> **What you should do**: Repeat the listing below word for word, everything from the line containing "Click the bold" down to the line containing "Action: click(588, 316)", both included.

[Entries from a dataset]

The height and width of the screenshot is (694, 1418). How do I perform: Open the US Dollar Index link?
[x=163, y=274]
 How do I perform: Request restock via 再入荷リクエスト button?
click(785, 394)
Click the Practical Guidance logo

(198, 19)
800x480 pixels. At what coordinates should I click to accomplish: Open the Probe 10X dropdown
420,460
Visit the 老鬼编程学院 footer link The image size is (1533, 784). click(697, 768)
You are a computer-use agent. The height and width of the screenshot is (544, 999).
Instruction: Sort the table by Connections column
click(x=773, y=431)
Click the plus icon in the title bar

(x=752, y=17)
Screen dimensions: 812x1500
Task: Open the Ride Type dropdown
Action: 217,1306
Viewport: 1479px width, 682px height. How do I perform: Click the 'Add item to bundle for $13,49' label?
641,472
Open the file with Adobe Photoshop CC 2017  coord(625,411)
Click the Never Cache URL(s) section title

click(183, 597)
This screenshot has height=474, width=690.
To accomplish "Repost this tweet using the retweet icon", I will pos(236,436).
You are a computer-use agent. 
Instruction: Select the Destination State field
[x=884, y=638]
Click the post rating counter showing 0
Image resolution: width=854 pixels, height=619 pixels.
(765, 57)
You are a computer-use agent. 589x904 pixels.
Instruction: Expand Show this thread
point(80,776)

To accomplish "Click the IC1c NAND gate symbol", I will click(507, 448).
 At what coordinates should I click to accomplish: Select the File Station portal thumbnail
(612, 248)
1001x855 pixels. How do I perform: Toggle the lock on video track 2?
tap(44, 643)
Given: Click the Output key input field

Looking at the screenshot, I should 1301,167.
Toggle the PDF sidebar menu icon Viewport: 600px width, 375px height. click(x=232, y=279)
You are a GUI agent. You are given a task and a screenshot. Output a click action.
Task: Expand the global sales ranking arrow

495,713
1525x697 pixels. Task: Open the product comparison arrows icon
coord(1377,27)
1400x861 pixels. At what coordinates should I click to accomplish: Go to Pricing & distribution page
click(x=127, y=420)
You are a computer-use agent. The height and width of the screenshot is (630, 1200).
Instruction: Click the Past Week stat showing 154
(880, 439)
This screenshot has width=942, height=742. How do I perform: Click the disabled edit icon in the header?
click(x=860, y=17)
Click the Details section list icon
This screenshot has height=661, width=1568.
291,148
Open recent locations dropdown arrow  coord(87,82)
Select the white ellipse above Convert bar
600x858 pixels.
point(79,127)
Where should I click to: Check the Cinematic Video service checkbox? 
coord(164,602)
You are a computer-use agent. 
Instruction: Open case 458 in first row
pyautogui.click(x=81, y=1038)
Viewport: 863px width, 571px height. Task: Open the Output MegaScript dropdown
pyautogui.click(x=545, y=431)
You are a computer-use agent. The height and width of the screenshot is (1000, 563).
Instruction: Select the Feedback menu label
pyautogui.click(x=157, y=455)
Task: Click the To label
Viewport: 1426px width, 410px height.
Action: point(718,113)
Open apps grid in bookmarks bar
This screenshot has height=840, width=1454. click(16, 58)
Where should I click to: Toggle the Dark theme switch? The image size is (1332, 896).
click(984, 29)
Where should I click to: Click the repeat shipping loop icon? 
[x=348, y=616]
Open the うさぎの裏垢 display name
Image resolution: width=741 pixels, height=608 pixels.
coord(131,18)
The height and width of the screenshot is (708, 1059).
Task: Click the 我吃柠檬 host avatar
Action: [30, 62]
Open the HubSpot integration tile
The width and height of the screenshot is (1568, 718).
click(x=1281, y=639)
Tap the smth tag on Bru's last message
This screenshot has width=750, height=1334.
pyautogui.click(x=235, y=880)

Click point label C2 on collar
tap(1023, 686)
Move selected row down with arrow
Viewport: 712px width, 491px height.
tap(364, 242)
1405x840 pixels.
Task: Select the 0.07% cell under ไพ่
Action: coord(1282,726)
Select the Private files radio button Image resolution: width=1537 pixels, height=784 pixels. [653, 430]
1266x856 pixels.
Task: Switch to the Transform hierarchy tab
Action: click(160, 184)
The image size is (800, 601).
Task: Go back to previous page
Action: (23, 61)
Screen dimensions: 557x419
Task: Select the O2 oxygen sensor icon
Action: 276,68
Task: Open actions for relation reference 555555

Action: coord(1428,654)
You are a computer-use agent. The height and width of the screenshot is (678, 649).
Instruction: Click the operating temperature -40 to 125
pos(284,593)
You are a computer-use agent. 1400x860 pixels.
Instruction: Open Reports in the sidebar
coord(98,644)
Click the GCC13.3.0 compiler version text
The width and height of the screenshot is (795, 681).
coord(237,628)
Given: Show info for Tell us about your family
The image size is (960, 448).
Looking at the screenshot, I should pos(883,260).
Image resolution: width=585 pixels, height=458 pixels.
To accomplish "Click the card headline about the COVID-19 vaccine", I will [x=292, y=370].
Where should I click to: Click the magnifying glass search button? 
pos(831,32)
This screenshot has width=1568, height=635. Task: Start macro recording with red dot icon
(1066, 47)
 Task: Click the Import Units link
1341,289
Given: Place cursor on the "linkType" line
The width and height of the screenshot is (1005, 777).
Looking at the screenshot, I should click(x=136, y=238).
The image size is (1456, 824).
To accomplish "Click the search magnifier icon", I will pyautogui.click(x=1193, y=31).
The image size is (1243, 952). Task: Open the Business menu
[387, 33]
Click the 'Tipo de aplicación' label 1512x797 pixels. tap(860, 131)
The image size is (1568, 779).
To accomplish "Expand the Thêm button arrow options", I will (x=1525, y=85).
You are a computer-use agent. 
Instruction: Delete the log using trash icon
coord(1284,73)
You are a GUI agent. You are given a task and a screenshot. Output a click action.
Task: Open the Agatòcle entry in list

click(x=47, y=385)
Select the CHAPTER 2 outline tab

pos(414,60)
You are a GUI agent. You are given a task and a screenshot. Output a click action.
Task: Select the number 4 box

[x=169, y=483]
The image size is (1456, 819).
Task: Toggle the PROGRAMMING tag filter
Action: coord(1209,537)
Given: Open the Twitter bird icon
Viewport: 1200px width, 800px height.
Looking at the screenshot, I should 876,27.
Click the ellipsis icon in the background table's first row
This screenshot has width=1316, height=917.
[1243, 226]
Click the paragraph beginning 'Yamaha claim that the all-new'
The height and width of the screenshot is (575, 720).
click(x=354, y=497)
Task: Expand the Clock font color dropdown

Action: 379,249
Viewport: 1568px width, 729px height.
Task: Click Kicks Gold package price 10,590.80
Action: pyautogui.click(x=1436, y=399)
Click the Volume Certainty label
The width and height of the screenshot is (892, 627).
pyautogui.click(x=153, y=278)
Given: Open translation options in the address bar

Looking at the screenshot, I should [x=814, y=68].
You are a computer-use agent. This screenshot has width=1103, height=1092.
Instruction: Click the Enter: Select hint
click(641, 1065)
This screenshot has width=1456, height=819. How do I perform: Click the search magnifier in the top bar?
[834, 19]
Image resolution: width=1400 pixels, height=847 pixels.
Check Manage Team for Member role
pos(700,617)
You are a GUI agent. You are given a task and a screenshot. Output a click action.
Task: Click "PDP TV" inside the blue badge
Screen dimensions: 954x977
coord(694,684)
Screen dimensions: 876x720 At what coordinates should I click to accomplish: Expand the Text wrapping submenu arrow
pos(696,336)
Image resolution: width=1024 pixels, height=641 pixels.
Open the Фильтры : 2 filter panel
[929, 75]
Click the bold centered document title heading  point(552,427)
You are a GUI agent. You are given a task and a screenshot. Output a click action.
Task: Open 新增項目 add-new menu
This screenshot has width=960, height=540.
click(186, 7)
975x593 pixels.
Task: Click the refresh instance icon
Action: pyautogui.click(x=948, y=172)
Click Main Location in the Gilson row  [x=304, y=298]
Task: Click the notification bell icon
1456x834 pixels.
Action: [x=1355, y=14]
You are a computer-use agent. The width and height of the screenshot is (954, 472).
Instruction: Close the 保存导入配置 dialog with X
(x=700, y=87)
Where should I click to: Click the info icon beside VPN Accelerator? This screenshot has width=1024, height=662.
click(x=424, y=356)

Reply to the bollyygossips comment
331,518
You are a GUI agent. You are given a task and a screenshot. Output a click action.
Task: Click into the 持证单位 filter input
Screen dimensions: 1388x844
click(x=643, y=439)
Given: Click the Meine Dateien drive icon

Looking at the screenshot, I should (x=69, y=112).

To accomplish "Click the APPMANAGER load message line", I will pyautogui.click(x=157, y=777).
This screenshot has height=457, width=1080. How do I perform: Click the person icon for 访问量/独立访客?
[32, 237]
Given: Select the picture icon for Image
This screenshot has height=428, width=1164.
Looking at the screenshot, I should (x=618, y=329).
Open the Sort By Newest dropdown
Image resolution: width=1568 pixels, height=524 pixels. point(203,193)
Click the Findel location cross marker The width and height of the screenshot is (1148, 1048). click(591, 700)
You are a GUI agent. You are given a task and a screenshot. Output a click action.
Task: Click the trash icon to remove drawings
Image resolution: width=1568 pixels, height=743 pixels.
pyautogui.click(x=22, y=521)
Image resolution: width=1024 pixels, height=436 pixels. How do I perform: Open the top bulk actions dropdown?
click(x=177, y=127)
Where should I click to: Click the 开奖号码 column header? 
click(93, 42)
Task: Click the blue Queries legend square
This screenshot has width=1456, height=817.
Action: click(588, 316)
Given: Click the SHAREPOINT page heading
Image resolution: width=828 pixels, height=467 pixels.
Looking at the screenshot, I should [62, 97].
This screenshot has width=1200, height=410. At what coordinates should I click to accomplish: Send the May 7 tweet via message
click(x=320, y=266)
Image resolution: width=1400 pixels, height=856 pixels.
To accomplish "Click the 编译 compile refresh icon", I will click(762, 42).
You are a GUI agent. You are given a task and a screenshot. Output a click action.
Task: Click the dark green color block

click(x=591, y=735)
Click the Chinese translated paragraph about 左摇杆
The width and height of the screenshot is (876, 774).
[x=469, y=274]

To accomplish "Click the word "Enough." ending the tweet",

> **Written solution**:
Click the bold centered document title heading  point(552,427)
You are a GUI agent. You are given a task and a screenshot. Output a click action.
Task: Open 新增項目 add-new menu
This screenshot has width=960, height=540.
click(186, 7)
975x593 pixels.
Task: Click the refresh instance icon
Action: pyautogui.click(x=948, y=172)
Click Main Location in the Gilson row  [x=304, y=298]
Task: Click the notification bell icon
1456x834 pixels.
Action: [x=1355, y=14]
You are a computer-use agent. The width and height of the screenshot is (954, 472).
Instruction: Close the 保存导入配置 dialog with X
(x=700, y=87)
Where should I click to: Click the info icon beside VPN Accelerator? This screenshot has width=1024, height=662.
click(x=424, y=356)

Reply to the bollyygossips comment
331,518
You are a GUI agent. You are given a task and a screenshot. Output a click action.
Task: Click into the 持证单位 filter input
Screen dimensions: 1388x844
click(x=643, y=439)
Given: Click the Meine Dateien drive icon

Looking at the screenshot, I should (x=69, y=112).

To accomplish "Click the APPMANAGER load message line", I will pyautogui.click(x=157, y=777).
This screenshot has height=457, width=1080. How do I perform: Click the person icon for 访问量/独立访客?
[32, 237]
Given: Select the picture icon for Image
This screenshot has height=428, width=1164.
Looking at the screenshot, I should (x=618, y=329).
Open the Sort By Newest dropdown
Image resolution: width=1568 pixels, height=524 pixels. point(203,193)
Click the Findel location cross marker The width and height of the screenshot is (1148, 1048). click(591, 700)
You are a GUI agent. You are given a task and a screenshot. Output a click action.
Task: Click the trash icon to remove drawings
Image resolution: width=1568 pixels, height=743 pixels.
pyautogui.click(x=22, y=521)
Image resolution: width=1024 pixels, height=436 pixels. How do I perform: Open the top bulk actions dropdown?
click(x=177, y=127)
Where should I click to: Click the 开奖号码 column header? 
click(93, 42)
Task: Click the blue Queries legend square
This screenshot has width=1456, height=817.
Action: click(588, 316)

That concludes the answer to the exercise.